---------- Data in this exercise

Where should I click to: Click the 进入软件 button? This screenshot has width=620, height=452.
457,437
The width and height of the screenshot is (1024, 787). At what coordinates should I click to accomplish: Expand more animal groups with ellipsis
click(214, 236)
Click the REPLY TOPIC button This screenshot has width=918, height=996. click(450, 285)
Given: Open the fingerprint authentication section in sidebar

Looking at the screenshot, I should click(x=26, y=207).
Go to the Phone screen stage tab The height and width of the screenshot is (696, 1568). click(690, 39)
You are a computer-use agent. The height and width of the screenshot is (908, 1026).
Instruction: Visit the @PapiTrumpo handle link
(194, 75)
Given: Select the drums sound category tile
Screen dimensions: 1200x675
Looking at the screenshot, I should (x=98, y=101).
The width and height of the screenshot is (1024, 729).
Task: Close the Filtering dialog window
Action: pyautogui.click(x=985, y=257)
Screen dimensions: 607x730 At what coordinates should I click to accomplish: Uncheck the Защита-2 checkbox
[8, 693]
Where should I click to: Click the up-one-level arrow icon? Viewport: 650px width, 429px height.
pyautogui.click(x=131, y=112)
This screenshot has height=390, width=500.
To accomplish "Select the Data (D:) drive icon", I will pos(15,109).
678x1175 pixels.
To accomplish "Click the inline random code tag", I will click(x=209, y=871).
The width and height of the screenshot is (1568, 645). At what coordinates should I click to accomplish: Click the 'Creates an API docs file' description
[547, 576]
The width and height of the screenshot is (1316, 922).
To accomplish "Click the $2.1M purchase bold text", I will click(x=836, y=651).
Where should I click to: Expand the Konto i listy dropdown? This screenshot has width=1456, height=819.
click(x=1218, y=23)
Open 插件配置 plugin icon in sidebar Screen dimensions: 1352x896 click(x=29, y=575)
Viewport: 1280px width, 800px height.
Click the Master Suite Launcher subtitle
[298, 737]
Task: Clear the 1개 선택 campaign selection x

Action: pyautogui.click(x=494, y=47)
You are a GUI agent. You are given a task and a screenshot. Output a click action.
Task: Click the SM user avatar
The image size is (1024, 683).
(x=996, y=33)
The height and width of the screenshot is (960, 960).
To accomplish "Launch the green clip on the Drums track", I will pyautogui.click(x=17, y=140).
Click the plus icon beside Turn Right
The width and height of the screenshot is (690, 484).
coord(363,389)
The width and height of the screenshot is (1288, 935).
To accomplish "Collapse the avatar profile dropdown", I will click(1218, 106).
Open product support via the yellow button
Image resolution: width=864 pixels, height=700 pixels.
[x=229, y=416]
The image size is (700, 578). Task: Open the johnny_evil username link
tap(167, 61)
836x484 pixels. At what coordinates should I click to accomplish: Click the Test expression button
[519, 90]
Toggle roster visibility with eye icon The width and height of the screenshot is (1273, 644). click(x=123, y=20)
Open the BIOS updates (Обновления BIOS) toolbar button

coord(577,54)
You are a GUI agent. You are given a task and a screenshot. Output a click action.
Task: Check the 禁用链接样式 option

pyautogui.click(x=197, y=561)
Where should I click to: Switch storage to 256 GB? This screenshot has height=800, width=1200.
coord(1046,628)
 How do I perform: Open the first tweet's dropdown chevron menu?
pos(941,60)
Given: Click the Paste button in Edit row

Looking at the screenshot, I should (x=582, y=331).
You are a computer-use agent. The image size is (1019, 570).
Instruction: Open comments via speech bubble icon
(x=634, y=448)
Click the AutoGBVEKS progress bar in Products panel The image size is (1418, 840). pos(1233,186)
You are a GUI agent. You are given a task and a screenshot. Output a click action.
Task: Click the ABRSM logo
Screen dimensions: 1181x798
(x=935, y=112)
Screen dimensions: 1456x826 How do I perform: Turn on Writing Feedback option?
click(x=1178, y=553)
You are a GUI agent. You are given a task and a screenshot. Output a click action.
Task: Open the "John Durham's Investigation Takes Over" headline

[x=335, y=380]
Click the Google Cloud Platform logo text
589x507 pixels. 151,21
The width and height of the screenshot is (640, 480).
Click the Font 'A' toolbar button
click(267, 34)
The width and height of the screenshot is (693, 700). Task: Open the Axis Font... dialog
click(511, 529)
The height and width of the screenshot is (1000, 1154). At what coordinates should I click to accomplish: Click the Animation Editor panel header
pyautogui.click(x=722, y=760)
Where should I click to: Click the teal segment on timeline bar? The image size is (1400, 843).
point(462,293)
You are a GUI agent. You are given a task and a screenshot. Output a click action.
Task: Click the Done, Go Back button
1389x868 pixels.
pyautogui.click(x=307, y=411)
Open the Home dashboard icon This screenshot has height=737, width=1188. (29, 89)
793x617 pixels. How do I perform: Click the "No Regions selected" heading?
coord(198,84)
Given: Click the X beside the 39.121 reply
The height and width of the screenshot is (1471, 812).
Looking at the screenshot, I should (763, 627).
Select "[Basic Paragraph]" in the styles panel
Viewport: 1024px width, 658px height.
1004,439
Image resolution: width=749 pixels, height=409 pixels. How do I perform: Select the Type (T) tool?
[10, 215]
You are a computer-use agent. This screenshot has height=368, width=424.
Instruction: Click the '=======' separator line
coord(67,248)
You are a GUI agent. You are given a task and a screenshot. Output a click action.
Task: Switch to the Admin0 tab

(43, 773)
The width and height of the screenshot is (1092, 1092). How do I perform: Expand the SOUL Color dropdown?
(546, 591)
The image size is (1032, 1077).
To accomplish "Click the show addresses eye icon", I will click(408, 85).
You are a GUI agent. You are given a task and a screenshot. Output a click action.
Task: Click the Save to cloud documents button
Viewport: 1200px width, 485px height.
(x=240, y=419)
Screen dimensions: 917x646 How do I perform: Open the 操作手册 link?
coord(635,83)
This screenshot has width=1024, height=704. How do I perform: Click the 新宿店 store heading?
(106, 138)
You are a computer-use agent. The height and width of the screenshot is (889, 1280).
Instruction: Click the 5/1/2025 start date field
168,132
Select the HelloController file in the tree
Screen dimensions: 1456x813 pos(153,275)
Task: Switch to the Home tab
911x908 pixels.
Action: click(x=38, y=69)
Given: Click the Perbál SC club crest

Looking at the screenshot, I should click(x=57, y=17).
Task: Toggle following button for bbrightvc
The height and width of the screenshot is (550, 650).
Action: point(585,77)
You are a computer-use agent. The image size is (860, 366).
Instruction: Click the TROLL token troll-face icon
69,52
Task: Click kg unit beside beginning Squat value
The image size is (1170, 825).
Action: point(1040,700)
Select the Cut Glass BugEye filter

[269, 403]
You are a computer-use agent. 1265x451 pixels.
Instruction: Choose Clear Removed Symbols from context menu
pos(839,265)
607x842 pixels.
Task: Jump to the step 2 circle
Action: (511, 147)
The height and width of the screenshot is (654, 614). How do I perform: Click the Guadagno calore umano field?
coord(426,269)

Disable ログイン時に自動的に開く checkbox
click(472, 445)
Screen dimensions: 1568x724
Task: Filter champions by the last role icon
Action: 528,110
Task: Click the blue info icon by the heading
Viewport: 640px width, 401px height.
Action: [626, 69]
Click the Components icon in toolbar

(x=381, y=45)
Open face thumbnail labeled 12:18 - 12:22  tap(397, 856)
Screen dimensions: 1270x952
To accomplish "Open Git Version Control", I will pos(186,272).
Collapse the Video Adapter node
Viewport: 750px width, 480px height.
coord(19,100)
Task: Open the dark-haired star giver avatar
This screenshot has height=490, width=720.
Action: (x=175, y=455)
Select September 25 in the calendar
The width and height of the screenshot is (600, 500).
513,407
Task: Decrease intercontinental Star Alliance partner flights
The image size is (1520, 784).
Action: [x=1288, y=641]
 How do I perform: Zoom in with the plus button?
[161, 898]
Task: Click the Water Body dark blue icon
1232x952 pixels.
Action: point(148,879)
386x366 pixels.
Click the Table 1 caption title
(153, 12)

--------------------

__What you should do__. Wherever a line in the entries above holds "beside", copy that line.

__Expected answer__.
Click the plus icon beside Turn Right
Given: Click the X beside the 39.121 reply
Task: Click kg unit beside beginning Squat value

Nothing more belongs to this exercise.